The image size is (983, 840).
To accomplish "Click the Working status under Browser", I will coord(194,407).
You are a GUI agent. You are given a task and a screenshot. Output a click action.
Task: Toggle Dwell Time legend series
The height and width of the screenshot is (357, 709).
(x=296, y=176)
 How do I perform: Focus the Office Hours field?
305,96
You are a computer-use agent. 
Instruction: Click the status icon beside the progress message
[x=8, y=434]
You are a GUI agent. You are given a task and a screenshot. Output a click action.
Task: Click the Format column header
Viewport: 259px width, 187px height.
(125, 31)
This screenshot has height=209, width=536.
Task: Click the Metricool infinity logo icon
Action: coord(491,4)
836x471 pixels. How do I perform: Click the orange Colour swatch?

■ ■ ■

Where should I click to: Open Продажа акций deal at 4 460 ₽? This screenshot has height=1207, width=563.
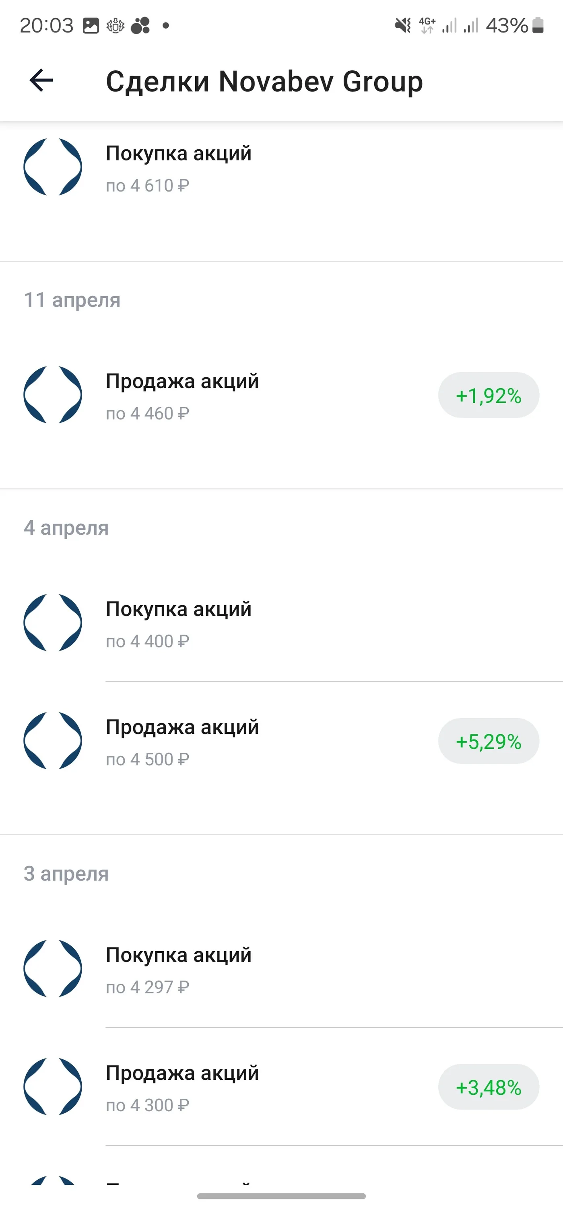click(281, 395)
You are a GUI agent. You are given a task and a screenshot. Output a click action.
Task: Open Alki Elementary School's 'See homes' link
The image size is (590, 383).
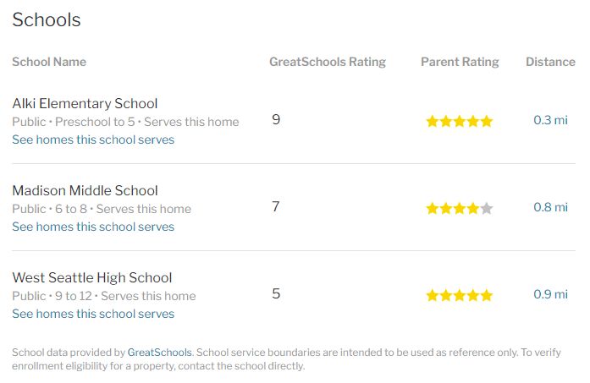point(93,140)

■ ■ ■

→ **Required action**
What do the lines above say from the one containing "Task: Toggle Dwell Time legend series" down to the one containing "836x471 pixels. How"? Return them exactly, both end lines included, and only them.

→ **Response area**
Task: Toggle Dwell Time legend series
The height and width of the screenshot is (357, 709).
(x=296, y=176)
 How do I perform: Focus the Office Hours field?
305,96
You are a computer-use agent. 
Instruction: Click the status icon beside the progress message
[x=8, y=434]
You are a GUI agent. You are given a task and a screenshot. Output a click action.
Task: Click the Format column header
Viewport: 259px width, 187px height.
(125, 31)
This screenshot has height=209, width=536.
Task: Click the Metricool infinity logo icon
Action: coord(491,4)
836x471 pixels. How do I perform: Click the orange Colour swatch?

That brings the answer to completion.